Kristi’s Story: Be Aware Women’s Fair Inspires Attendee to Quit Smoking

An avid hiker, Kristi is now able to climb without getting winded.

An avid hiker, Kristi is now able to climb without getting winded.

Kristi Kramp, like many, was a smoker. Unlike many, she had no desire to quit.

“I loved smoking,” Kristi said. “Quitting was the furthest thing from my mind.”

That is, until she attended the 2011 Be Aware Women’s Fair.

With a group of friends and family members, Kristi walked in the Making Strides Against Breast Cancer walk that precedes the fair.

“I was walking in a cancer walk while smoking cigarettes,” she said.
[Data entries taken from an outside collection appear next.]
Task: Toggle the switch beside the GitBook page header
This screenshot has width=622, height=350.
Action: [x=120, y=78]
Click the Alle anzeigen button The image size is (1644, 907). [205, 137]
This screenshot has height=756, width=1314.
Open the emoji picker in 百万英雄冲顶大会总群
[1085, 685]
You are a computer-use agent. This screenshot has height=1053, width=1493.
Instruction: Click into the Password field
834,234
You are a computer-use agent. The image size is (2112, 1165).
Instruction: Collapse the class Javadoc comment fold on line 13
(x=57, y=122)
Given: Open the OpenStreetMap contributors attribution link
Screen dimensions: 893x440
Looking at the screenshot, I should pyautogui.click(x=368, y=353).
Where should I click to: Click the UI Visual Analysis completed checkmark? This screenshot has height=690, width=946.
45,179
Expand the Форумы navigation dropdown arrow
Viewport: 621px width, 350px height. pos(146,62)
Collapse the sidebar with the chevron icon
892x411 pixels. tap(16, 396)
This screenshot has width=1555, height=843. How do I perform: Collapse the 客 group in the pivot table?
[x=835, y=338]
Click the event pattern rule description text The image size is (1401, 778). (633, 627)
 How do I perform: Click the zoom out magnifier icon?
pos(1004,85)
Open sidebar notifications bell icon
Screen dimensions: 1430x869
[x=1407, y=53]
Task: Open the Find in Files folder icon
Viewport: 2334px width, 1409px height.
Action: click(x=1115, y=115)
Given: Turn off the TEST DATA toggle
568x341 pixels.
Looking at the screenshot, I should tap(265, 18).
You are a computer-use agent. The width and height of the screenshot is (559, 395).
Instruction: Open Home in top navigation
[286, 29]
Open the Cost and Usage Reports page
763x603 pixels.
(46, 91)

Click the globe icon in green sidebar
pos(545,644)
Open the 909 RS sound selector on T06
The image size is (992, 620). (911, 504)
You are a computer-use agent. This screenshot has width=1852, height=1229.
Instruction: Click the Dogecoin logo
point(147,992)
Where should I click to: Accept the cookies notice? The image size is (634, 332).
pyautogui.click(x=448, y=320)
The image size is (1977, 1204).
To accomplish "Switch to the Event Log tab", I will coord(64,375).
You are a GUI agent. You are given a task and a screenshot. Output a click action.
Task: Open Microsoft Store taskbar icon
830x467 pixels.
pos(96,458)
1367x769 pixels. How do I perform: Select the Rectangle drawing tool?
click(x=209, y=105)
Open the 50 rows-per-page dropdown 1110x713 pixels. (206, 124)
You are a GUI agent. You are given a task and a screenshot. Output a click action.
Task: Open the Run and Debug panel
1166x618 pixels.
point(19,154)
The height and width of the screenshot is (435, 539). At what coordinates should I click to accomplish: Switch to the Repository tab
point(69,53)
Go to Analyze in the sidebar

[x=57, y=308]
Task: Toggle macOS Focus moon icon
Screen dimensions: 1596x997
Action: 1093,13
After the walk, Kristi and her group visited the Be Aware Women’s Fair exhibition area. Her aunt brought her to an American Cancer Society booth where they displayed a pig lung, tarred and damaged by the affects of cigarette smoking.

“I didn’t think much of it,” Kristi said. “I actually gave them a hard time, asking, ‘Oh, did this pig smoke cigarettes?’”

Then, she and her group participated in the booth’s free bone-density screening. Everyone received positive results.

Everyone, that is, except Kristi.

“My results were so low, the nurse was concerned, and told me I needed to follow up with my primary care provider,” Kristi said. “I had no idea my numbers would be so bad, but I should have—in the three years prior, I’d broken two bones.”

When she received information about the causes of low bone density, one risk factor stood out among the rest—smoking.

Kristi went outside to ponder this information—over a cigarette.

“I’m smoking, and I realize ‘this is stupid,’” she said. “I called my doctor the next week and told her I wanted to quit.”

Her doctor prescribed Chantix, a prescription medicine that helps many adults quit smoking. But, despite the medication and the support of her physician and family, Kristi was nervous.

“I was scared,” she said. “I thought, ‘if I fail at quitting, I’ll smoke forever.’”

After three weeks on the medicine, Kristi was weaned from the pill. She’s been smoke-free ever since. While she’s proud of herself, she still struggles.

“Every day is a challenge,” she said. “I am a smoker who chooses not to smoke, and it’s hard. If it wasn’t, everyone would quit. That’s why I want to do whatever I can to support others.”

Kristi credits the Be Aware Women’s Fair for changing her life—and, potentially, saving it.

“I didn’t go thinking, ‘I want to be inspired,’” she said. “But, when I left, I was. Everyone knows smoking is bad for you. But, to see exactly what I’d done to my body–that changed everything. I quit smoking because of that fair.”